CGI::Simple HTTP Response Splitting Vulnerability Allowing Header Injection and Cross-Site Scripting

A HTTP response splitting vulnerability has been identified in CGI::Simple versions prior to 1.282 for Perl. This flaw allows for HTTP response header injection, which could be exploited for reflected cross-site scripting (XSS) or open redirect attacks under certain conditions. The vulnerability arises because the application fails to properly validate user input in query parameters, allowing attackers to inject newline characters. This injection can be used to manipulate the HTTP response by adding arbitrary headers or even an HTML/JavaScript body, which is then reflected back to the user.

Impact

Exploitation of this vulnerability allows for HTTP response splitting, which can be used to inject malicious content into the response headers or body.
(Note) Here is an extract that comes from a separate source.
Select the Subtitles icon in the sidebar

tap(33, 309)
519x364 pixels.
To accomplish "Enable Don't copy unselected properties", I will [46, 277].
This could lead to reflected cross-site scripting (XSS), open redirect vulnerabilities, cache poisoning, or other header manipulation attacks.

Reproduction

To reproduce this vulnerability, send a request to a server running CGI::Simple prior to version 1.282. Include a query parameter that is not properly validated and that contains URL-encoded newline characters. The server will respond by splitting the HTTP response and injecting the crafted headers or body, which can be observed in the response.

Remediation

Users can upgrade to CGI::Simple version 1.282 or later, where this vulnerability has been addressed.